EXERCISE GOAL ->
Using the report on Asian markets below, answer yes or no to each statement and quote the exact words from the report that decide it. (a) Japan and Hong Kong closed with a 2% gain. (b) Jeffrey Halley saw the rally as a lasting shift in sentiment. (c) Frankfurt, London and Paris opened lower.

PROVIDED TEXT ->
Asian equities were mostly up yesterday following a tumultuous trading period on Wall Street, but analysts said the outlook remained bleak as inflation, the Ukraine war and Chinese lockdowns weigh on sentiment.
World markets have been volatile for much of 2022, with investors fretting about supply chain snarls due to China’s Covid curbs and as Europe weighs cutting out Russian oil over Moscow’s invasion.
The Federal Reserve last week announced its largest rate hike since 2000 to slow surging inflation and signalled that similar increases were likely in the coming months — a possibility that sent stocks on a rollercoaster.
But after Fed chief Jerome Powell on Thursday said the United States was not actively considering a steeper 75-basis-point move, markets experienced a bounce in Asia.
“Asia-Pacific equities are staging a relief rally today after Wall Street stabilised late in the session as Jerome Powell calmed nerves over potential 0.75% rate hikes,” said Jeffrey Halley of OANDA.
However, he warned that the positive showing should be taken with a grain of salt.
“Nothing has materially changed in the world from yesterday, and if anything, Russia/Europe risks are increasing,” he said.
“The rally today looks more like a technical rebound after a torrid week than a structural turn in sentiment.”
After a bruising day on Wall Street — with the Dow falling for the sixth straight session — Asian equities were higher yesterday. Japan and Hong Kong closed with a 2% bump.
Frankfurt, London and Paris all opened higher as well, while oil remained up, with the US benchmark crude WTI trading at more than $106 a barrel.
“Such intraday volatility and sentiment flip-flopping is indicative of nervous investors and in itself, a bearish signal,” said Lewis Grant of Federated Hermes Limited.

ENTRIES SHOWN ->

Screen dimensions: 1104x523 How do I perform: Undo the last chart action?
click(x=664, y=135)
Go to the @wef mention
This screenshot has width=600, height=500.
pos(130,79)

RESULT FOR THIS TASK ->
(a) Yes: "Japan and Hong Kong closed with a 2% bump."
(b) No: "The rally today looks more like a technical rebound after a torrid week than a structural turn in sentiment."
(c) No: "Frankfurt, London and Paris all opened higher as well"